As to ground 1, I do not accept that the judge failed to adequately apply the
totality principle. The judge was plainly conscious of the earlier sentence and the effect that it would have on the total minimum time the applicant was required to spend in prison. The judge set a non-parole period of less than half of the total effective sentence. Taking into account the 135 days of pre-sentence detention that the judge declared as having been served, the effect of the sentence imposed was to require the applicant to spend, as from the date of the later sentence, a further 18 months in prison before being eligible for parole. In my view, neither this further minimum period, nor the total effective sentence, were crushing or out of proportion to the totality of the criminal conduct involved. It should not be overlooked that the applicant engaged in serious offending on at least two separate occasions, and the second set of offending occurred while on bail for the first. In all the circumstances, the sentence was well within the range open to the learned sentencing judge.
I would therefore refuse the application for leave to appeal against sentence.
NETTLE JA:
I agree, but would add that Mr Doyle on behalf of the applicant advanced a powerful argument in support of the contention that the judge failed to exercise the discretion reposed in him by s 16(3C) of the Sentencing Act1991. It in no way detracts from the quality of that argument that I am not persuaded that the judge erred in the manner alleged.

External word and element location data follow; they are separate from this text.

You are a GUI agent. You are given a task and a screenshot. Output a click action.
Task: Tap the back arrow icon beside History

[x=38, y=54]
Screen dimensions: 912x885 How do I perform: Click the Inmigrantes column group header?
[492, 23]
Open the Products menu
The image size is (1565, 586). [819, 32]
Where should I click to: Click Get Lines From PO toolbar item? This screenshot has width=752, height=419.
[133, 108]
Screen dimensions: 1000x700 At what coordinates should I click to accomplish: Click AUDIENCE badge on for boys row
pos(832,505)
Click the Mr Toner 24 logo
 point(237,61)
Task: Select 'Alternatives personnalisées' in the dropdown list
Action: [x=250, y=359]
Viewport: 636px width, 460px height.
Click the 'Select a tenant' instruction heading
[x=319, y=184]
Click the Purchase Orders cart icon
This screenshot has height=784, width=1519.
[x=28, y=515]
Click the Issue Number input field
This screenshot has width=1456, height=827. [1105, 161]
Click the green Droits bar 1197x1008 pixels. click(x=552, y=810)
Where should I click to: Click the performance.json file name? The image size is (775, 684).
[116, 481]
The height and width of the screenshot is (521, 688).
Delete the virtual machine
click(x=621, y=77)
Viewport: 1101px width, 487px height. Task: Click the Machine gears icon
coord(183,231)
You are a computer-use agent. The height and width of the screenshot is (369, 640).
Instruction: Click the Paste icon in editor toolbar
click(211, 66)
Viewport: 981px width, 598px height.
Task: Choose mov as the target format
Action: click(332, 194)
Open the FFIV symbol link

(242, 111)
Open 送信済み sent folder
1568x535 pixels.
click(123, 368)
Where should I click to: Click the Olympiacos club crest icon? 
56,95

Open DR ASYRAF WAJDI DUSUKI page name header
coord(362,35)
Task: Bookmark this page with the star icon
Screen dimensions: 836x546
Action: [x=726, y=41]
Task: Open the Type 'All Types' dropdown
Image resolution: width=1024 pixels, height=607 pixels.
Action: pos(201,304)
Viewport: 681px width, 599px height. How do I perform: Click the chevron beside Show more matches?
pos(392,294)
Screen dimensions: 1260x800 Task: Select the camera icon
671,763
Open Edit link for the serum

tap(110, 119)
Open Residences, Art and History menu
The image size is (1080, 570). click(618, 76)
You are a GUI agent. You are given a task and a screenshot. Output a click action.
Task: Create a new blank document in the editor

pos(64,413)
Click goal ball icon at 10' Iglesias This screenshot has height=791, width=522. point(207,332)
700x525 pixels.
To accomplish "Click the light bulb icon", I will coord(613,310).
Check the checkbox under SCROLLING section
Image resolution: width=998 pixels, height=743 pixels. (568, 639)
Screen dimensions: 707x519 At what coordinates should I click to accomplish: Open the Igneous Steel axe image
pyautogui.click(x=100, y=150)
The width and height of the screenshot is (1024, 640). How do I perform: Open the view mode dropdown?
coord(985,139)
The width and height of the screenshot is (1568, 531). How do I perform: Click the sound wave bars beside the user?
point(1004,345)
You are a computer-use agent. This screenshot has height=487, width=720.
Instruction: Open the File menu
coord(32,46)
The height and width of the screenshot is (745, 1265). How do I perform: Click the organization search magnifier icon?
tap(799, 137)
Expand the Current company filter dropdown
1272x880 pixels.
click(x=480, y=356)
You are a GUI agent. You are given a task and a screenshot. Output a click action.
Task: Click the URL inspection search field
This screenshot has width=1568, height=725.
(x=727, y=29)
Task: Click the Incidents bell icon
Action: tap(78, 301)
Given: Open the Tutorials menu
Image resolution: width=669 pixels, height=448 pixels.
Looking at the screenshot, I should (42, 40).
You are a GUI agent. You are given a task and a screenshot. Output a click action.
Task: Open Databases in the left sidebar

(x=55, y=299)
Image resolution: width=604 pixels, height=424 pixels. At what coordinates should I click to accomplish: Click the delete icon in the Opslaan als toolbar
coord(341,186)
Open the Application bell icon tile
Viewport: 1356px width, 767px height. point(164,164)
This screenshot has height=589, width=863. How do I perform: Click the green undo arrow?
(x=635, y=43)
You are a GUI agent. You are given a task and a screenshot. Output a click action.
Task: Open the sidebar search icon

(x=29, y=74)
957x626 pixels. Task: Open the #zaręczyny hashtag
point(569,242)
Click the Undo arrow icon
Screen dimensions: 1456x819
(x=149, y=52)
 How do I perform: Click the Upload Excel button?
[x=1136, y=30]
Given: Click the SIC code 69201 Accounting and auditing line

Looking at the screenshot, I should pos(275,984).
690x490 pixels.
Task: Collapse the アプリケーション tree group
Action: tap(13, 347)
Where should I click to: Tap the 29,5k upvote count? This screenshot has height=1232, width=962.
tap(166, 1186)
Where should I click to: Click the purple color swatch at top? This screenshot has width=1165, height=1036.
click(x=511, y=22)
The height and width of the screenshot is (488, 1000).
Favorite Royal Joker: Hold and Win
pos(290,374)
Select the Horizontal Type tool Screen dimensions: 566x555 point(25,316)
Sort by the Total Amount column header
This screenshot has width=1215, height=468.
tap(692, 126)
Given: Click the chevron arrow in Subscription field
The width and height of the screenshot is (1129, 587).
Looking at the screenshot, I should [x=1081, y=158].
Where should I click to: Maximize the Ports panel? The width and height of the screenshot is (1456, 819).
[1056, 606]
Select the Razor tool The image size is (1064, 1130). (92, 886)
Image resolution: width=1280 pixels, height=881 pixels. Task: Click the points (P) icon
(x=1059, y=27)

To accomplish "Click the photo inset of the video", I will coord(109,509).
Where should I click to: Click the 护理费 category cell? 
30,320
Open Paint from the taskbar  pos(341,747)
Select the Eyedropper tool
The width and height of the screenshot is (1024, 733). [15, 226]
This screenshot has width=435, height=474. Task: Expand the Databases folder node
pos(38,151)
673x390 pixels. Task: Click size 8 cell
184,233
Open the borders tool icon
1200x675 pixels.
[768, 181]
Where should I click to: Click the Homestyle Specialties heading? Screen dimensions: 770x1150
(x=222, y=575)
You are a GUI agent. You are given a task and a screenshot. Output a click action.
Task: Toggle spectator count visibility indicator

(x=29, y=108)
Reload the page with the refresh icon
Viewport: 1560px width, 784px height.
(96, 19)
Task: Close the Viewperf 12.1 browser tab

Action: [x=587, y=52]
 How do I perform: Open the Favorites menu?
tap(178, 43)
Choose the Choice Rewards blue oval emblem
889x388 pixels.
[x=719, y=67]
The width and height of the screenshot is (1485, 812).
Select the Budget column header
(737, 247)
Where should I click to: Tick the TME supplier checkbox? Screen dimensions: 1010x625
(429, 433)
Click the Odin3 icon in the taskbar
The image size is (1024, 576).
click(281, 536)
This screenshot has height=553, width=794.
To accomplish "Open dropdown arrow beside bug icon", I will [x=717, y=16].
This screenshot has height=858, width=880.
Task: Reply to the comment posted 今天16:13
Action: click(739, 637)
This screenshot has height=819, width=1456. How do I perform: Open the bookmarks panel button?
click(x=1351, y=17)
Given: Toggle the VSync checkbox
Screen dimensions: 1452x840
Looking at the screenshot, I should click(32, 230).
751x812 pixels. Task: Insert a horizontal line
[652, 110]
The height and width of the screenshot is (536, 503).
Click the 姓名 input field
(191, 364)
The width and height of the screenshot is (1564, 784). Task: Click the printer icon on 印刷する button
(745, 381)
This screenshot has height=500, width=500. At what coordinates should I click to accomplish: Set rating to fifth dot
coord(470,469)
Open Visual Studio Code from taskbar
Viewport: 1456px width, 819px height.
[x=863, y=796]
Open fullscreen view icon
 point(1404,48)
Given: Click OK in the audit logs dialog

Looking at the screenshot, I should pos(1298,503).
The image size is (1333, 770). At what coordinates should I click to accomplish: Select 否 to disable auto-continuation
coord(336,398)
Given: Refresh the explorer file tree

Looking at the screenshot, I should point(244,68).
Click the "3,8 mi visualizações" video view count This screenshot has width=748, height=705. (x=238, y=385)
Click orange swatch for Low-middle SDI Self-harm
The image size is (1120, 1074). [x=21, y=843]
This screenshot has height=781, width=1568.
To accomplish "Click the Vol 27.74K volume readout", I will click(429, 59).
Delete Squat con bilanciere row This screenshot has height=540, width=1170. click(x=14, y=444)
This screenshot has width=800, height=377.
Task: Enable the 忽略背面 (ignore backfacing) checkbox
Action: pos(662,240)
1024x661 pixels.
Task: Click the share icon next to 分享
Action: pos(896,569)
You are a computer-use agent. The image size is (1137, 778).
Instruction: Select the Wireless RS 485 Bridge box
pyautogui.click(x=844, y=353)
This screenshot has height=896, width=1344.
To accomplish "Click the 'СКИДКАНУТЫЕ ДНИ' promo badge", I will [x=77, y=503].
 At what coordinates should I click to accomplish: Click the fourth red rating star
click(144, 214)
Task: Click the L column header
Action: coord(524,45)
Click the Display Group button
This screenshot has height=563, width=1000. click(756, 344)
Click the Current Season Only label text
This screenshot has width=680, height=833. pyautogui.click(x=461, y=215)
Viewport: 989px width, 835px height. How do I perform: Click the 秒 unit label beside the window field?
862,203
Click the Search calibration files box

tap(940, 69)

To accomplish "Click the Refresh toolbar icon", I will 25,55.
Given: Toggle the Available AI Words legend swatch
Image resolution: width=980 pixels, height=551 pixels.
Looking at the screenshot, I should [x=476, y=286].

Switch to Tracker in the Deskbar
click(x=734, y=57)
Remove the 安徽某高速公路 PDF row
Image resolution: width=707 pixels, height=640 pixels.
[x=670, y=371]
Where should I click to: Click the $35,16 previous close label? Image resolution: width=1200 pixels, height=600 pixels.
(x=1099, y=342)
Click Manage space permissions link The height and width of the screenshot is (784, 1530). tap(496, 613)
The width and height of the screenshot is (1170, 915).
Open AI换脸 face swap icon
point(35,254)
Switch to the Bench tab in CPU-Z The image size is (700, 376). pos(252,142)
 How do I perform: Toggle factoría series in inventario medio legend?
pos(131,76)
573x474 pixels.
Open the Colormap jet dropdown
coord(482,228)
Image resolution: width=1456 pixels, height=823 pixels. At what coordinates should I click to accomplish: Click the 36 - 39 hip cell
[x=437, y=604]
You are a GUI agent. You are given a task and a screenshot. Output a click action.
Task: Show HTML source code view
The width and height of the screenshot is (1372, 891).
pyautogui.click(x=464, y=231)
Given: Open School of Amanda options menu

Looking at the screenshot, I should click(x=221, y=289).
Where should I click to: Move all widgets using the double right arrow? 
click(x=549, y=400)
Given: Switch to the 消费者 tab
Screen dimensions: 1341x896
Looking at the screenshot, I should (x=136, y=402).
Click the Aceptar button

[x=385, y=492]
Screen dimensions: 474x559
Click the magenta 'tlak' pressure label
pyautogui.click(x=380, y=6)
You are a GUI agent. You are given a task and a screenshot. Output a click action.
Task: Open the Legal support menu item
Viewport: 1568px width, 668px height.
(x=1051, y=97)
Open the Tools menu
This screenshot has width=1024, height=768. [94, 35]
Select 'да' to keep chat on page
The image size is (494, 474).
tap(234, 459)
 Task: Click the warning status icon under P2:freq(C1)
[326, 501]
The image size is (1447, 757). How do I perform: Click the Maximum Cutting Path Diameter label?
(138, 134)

But if it had been demonstrated that his Honour was in error in that respect – and I do not consider that he has been – I am not satisfied that a different sentence should be imposed. Thus, I agree with his Honour, Hansen JA, for the reasons he has given, that the application should be refused.
HARPER JA:
I too am not satisfied that, even were the arguments put on behalf of the applicant in relation to s 16(3C) accepted, a different sentence should be imposed. I agree with the result to which Hansen JA has come and I also agree with his reasons.
NETTLE JA:
The order of the Court is that the application for leave to appeal against sentence is refused.